CVE-2026-20139

Name of the Vulnerable Software and Affected Versions Splunk Enterprise versions prior to 10.2.0 Splunk Enterprise versions 10.0.2 through 10.0.2 Splunk Enterprise versions 9.2.12 through 9.4.8 Splunk Enterprise versions 9.3.9 Splunk Cloud Platform versions prior to 10.2.2510.3 Splunk Cloud Platform versions 10.0.2503.9 through 10.1.2507.8 Splunk Cloud Platform versions 9.3.2411.121

Description A user with limited privileges, lacking 'admin' or 'power' roles in Splunk, can create a malicious payload within the realname, tz, or email parameters of the /splunkd/ raw/services/authentication/users/username REST API endpoint when changing a password. This could potentially cause a client-side denial-of-service (DoS), significantly slowing page load times or causing Splunk Web to become temporarily unresponsive.

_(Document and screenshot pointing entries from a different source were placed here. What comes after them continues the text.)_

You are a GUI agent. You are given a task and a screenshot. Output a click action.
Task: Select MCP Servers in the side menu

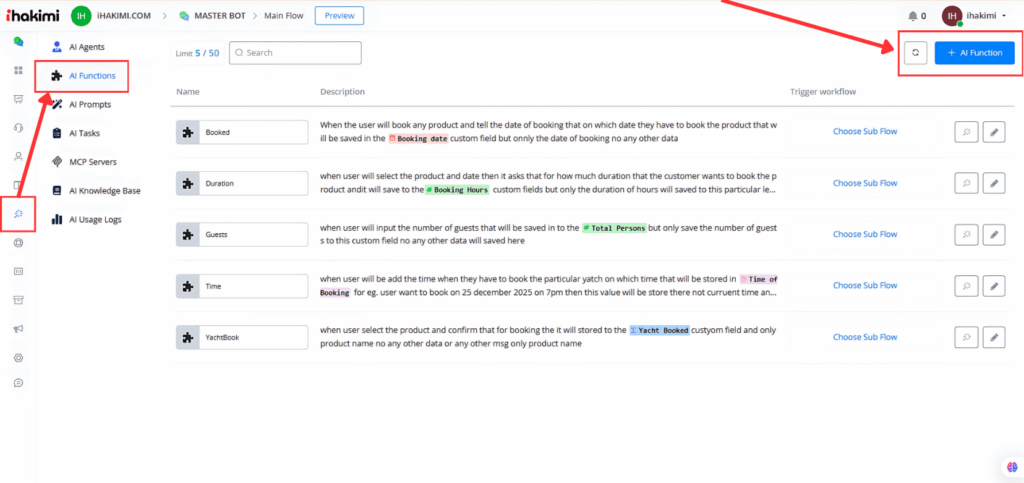coord(92,161)
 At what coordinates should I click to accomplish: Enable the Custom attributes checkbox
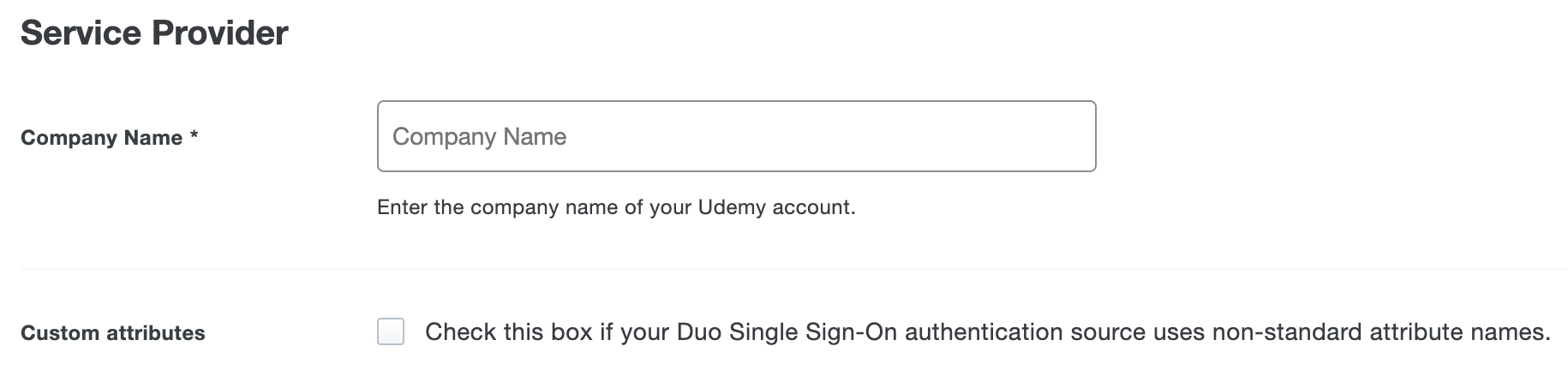(x=391, y=331)
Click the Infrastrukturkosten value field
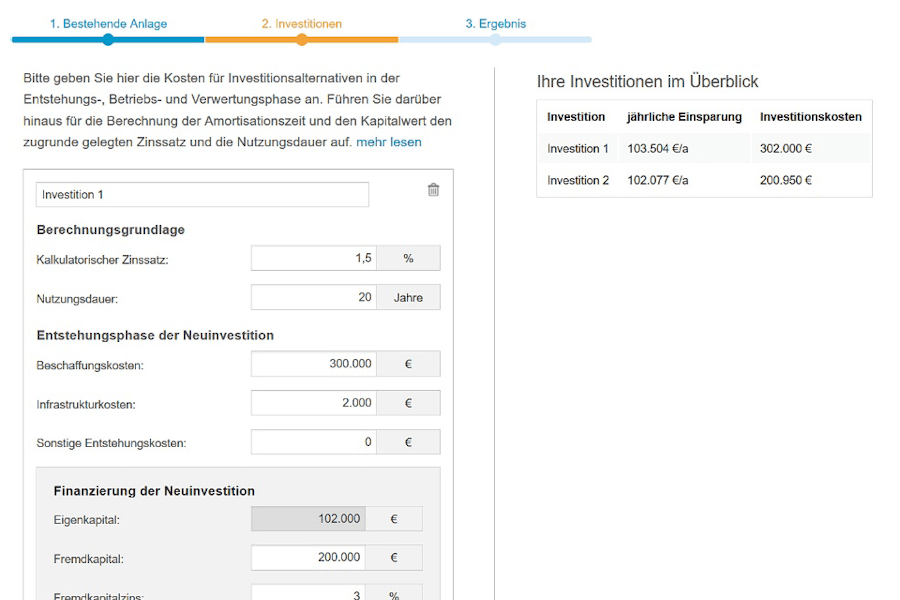 (x=313, y=403)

The API endpoint is /splunkd/ raw/services/authentication/users/username. The vulnerable parameters are realname, tz, and email.

Recommendations Update Splunk Enterprise to version 10.2.0 or later. Update Splunk Enterprise to version 10.0.2 or later. Update Splunk Enterprise to version 9.4.8 or later. Update Splunk Enterprise to version 9.3.9 or later. Update Splunk Enterprise to version 9.2.12 or later. Update Splunk Cloud Platform to version 10.2.2510.3 or later. Update Splunk Cloud Platform to version 10.1.2507.8 or later. Update Splunk Cloud Platform to version 10.0.2503.9 or later. Update Splunk Cloud Platform to version 9.3.2411.121 or later.